» WORK TO BE COMPLETED: Restate the records below word for word, and omit the images they hold.

(Stored records)
━━━━
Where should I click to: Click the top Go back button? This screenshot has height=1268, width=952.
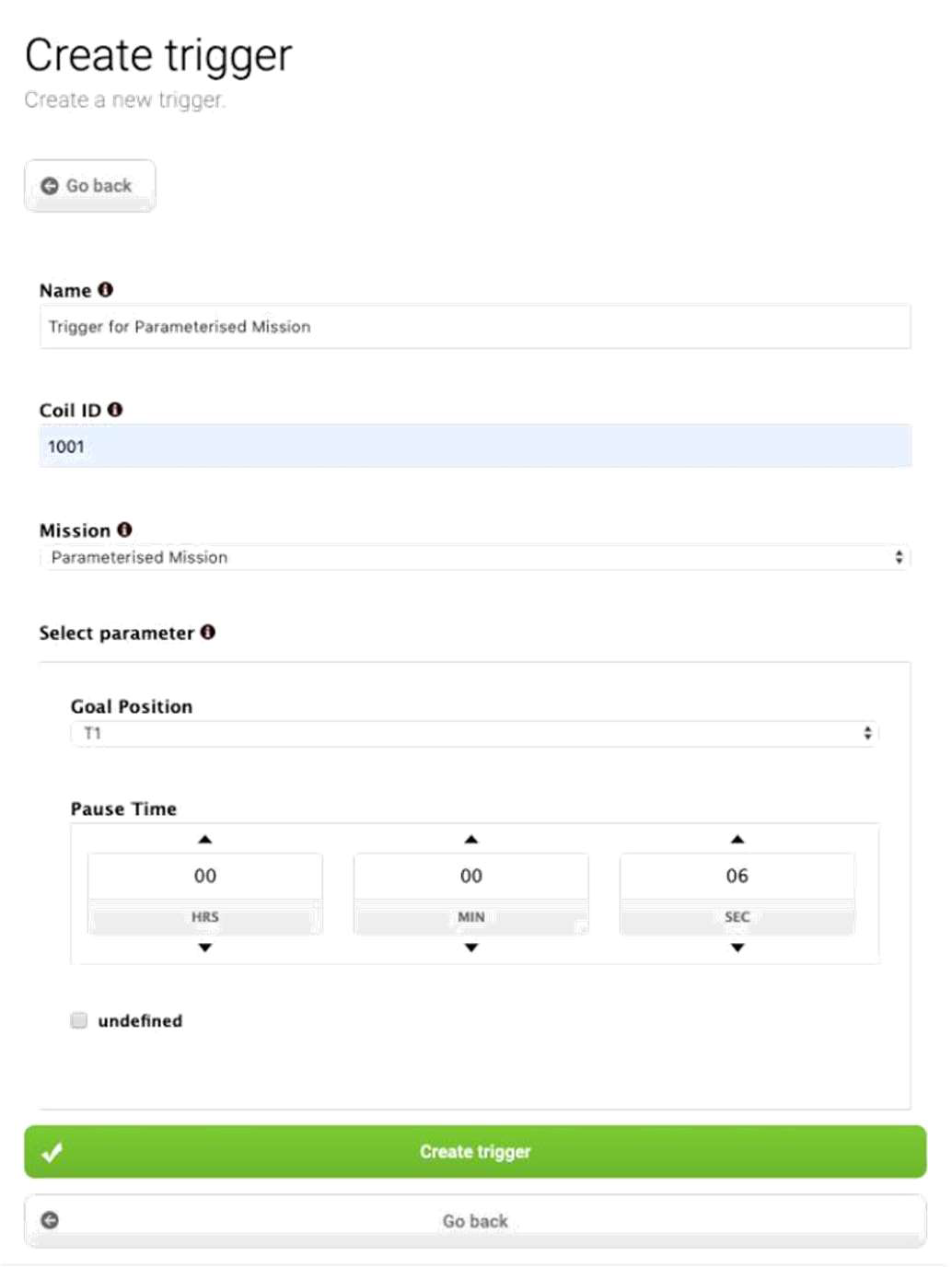pyautogui.click(x=90, y=186)
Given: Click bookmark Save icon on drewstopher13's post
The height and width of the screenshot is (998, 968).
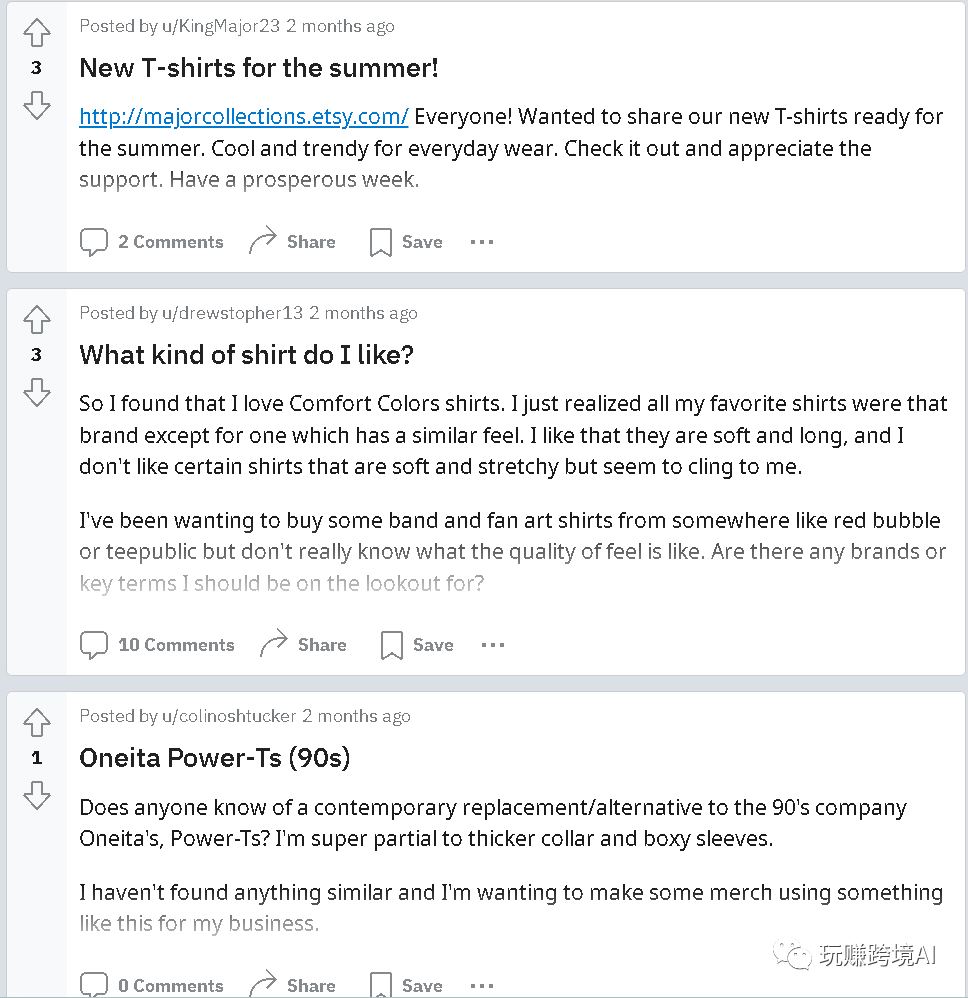Looking at the screenshot, I should 392,645.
━━━━
» SOLUTION TO THIS EXERCISE:
Where should I click to: Click the top Go back button? This screenshot has height=1268, width=952.
pyautogui.click(x=90, y=186)
Given: Click bookmark Save icon on drewstopher13's post
The height and width of the screenshot is (998, 968).
Looking at the screenshot, I should 392,645.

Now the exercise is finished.